Warner Pushes for Blanket Music License
In the past few weeks, Warner Music Group has begun to heavily push the idea of creating an ‘opt-in’ blanket license for schools and universities, allowing students at those universities to download and share music without the fear of being sued. According to the plan, Warner would then have a non-profit group administer the money paid by the universities on behalf of those downloads to the non-profit and re-distribute it “proportionally to content-holders.”
Sounds fishy.
There are a couple of stipulations to this plan that raise a number of red flags.
In one of the eight slides, Warner lists these two points as “Possible Complications”
- Simplest if accepted by all Higher Education and ISPs
- If not must avoid massive leakage from those that are covered to others that are not
First, it seems incredibly unlikely that this blanket licensing scheme would be accepted by all Higher Education and ISPs so therefore the universities must avoid the massive leakages. That fundamentally opposes the nature of file-sharing and illegal downloading. In the age of mixtapes, yes, you primarily shared music with friends and family; in the information age, people download entire discographies from closed communities based in Sweden, grab songs from LimeWire and other P2P networks and then what?
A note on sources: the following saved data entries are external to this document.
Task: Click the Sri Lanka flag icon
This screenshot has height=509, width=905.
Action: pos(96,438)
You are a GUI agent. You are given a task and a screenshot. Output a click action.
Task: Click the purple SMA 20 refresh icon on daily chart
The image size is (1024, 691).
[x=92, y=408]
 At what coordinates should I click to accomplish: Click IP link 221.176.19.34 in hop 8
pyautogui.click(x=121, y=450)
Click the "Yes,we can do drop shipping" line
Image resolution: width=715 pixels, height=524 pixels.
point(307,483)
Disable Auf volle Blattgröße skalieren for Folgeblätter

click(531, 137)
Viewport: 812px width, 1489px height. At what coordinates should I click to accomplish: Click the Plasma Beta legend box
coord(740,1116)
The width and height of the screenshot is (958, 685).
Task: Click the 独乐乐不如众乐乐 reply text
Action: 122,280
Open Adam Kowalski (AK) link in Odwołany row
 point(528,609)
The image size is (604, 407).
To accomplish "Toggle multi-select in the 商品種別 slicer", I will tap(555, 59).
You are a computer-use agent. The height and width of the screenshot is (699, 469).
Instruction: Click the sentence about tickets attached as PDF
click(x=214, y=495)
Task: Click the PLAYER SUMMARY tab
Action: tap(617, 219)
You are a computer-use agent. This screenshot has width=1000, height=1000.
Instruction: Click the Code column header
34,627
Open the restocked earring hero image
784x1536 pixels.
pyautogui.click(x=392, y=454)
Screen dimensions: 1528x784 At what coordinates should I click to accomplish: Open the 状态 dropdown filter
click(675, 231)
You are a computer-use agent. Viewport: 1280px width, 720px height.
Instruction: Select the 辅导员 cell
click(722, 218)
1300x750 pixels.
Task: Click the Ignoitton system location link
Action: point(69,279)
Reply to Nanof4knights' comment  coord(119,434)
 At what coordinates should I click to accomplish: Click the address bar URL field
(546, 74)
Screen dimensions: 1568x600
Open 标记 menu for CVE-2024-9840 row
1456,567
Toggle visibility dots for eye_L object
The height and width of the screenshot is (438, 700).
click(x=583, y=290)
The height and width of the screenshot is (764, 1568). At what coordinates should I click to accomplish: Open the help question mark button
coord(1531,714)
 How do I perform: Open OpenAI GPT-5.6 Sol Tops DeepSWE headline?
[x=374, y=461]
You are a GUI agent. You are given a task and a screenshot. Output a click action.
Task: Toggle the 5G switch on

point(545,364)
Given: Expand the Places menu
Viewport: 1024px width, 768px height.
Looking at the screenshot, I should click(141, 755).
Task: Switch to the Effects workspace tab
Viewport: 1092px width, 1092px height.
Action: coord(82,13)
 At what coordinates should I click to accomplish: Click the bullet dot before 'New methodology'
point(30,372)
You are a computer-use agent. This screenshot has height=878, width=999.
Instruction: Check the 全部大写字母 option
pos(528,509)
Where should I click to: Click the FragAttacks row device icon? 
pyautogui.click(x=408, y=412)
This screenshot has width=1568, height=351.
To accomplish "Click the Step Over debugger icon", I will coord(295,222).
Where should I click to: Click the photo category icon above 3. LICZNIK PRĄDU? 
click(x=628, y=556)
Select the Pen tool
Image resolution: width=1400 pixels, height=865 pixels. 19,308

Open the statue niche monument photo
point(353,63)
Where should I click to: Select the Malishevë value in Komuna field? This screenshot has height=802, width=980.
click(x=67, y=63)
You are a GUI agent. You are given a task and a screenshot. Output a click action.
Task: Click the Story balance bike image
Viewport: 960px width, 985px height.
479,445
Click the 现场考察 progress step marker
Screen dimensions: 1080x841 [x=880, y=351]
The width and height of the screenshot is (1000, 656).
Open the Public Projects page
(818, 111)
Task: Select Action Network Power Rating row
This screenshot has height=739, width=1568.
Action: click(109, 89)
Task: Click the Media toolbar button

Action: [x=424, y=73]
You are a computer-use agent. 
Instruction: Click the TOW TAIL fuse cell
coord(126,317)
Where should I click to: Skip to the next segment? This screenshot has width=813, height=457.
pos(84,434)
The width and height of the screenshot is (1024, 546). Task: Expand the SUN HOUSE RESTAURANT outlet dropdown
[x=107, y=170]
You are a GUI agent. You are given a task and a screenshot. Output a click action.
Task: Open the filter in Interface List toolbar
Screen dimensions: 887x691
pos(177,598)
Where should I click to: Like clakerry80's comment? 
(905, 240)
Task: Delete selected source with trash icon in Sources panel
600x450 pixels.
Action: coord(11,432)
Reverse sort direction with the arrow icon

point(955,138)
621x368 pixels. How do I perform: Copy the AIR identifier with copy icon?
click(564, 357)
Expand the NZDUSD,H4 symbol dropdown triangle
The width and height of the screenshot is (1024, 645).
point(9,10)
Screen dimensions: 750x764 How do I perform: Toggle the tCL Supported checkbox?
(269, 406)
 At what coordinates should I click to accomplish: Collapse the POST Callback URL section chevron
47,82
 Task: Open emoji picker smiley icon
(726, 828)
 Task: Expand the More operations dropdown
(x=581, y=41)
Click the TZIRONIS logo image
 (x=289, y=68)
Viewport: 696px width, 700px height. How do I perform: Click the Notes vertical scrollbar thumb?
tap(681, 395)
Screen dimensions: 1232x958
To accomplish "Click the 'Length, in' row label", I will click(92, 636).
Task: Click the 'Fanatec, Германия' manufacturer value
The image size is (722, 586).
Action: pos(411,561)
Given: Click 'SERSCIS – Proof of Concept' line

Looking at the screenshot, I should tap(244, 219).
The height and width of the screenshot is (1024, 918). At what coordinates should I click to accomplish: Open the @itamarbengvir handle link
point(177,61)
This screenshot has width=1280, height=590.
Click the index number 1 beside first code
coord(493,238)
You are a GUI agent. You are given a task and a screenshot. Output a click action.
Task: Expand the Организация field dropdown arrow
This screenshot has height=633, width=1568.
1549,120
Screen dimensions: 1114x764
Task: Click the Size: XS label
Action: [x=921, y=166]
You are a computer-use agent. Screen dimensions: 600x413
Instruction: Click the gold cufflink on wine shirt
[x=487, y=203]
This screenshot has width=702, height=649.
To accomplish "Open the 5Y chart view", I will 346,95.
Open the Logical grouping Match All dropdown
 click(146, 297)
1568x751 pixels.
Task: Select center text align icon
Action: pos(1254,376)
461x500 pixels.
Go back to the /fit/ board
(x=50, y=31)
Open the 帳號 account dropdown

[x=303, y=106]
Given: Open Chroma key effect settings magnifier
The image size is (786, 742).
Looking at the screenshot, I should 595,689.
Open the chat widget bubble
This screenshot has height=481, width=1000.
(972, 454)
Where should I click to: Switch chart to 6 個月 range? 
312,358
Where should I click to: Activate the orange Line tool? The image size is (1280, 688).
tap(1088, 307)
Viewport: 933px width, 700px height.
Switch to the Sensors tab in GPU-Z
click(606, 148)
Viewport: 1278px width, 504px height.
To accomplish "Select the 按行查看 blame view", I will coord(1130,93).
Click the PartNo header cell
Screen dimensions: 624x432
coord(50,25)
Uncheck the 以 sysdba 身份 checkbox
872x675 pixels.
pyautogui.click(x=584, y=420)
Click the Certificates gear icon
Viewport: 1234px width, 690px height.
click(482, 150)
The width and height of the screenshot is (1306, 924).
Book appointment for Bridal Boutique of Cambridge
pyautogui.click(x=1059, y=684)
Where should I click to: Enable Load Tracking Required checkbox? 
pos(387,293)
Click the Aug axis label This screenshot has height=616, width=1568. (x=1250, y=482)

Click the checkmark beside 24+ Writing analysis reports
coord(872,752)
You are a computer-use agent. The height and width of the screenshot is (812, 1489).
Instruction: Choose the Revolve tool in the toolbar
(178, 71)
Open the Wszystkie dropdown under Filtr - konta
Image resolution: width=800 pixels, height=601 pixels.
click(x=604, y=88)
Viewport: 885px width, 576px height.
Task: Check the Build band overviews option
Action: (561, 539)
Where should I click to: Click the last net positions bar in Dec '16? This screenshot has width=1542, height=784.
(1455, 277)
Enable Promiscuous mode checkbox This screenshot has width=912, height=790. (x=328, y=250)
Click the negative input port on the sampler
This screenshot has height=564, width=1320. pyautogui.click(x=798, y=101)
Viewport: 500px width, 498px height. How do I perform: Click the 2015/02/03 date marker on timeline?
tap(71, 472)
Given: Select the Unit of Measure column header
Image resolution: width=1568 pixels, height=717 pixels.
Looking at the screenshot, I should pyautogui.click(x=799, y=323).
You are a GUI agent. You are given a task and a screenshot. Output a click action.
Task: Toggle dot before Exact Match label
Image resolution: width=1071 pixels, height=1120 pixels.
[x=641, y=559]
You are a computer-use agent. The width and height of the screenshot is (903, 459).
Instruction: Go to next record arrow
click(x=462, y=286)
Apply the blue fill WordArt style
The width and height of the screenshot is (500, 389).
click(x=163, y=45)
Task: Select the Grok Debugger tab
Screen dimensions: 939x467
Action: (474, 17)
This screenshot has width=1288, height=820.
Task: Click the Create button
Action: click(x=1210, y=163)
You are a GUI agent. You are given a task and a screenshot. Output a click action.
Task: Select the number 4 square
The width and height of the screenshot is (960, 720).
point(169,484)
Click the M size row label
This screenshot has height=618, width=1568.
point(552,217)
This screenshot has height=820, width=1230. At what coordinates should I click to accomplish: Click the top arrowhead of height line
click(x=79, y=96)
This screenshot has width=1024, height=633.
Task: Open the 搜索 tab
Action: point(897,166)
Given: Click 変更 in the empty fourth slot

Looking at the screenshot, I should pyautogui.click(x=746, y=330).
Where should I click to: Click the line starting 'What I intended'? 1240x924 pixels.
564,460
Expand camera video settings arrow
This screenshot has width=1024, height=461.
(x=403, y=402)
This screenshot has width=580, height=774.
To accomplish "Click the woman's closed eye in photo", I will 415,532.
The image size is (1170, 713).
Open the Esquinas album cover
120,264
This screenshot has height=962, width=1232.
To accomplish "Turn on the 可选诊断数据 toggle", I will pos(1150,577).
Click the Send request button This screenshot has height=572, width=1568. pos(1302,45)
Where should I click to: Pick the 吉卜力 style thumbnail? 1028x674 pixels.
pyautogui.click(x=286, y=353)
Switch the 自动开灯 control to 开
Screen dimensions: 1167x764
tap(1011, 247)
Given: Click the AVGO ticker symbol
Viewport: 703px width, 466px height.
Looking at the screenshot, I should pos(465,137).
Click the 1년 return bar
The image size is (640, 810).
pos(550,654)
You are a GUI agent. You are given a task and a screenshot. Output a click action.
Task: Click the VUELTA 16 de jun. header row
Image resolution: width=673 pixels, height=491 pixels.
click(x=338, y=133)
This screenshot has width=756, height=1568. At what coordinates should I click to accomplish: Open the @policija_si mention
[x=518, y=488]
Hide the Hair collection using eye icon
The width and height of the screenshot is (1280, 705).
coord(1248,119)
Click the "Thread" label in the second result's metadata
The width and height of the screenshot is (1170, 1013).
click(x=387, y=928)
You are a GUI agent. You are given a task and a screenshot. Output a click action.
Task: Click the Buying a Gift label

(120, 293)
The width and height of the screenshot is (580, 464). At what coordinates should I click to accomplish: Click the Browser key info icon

You leave those programs open and share your recent acquisitions with complete strangers who may or may not be your fellow classmates.
Now, I could see the university finding a way around that, namely by restricting upload speeds or going in and manually disabling uploads with bittorrent and P2P programs, but what about the 50% of students that live in off-campus housing? To spring a leak, they have to do is download at school, head home and boot up their computer.
To me, that’s just one of many flaws with the plan. Mike Masnick of Techdirt offers a great analysis of some of the other flaws — pegging it a Music Tax and giving detailed points on why we should resist it. I strongly suggest the post here.
What do yall think?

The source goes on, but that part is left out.